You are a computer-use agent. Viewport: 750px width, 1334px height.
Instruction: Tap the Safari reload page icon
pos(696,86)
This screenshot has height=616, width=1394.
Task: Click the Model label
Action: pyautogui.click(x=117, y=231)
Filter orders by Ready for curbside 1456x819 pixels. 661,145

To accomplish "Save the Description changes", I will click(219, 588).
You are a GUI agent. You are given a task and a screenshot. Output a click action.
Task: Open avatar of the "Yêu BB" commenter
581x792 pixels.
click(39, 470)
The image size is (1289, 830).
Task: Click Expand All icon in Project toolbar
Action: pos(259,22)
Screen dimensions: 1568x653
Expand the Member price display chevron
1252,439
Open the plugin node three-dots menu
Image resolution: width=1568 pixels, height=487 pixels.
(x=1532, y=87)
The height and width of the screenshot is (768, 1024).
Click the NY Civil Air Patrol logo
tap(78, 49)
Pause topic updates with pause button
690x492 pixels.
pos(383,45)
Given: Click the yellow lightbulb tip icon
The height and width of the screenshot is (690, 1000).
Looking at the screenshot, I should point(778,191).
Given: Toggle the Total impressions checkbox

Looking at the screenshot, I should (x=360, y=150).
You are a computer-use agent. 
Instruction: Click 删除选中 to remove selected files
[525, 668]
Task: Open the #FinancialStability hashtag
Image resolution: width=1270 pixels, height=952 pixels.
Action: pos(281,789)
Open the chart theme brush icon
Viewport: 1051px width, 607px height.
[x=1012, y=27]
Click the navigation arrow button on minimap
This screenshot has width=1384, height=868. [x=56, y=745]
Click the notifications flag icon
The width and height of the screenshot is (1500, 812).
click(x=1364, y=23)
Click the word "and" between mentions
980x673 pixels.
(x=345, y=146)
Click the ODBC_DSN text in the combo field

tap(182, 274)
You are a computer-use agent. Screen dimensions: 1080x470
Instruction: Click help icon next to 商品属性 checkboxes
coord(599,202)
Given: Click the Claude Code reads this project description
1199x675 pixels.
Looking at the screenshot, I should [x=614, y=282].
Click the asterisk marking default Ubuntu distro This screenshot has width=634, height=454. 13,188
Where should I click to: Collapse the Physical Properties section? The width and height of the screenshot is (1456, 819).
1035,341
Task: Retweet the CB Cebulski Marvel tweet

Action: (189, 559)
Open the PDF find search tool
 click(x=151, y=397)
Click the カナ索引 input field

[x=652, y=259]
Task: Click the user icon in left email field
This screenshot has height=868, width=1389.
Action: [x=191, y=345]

^^^^^^^^

**DIRECTIONS**
Please copy every line in the entries above that contains the word "pixels", treating uppercase and lowercase as different.

**FINAL ANSWER**
Filter orders by Ready for curbside 1456x819 pixels. 661,145
581x792 pixels.
Image resolution: width=1568 pixels, height=487 pixels.
690x492 pixels.
Image resolution: width=1270 pixels, height=952 pixels.
980x673 pixels.
1199x675 pixels.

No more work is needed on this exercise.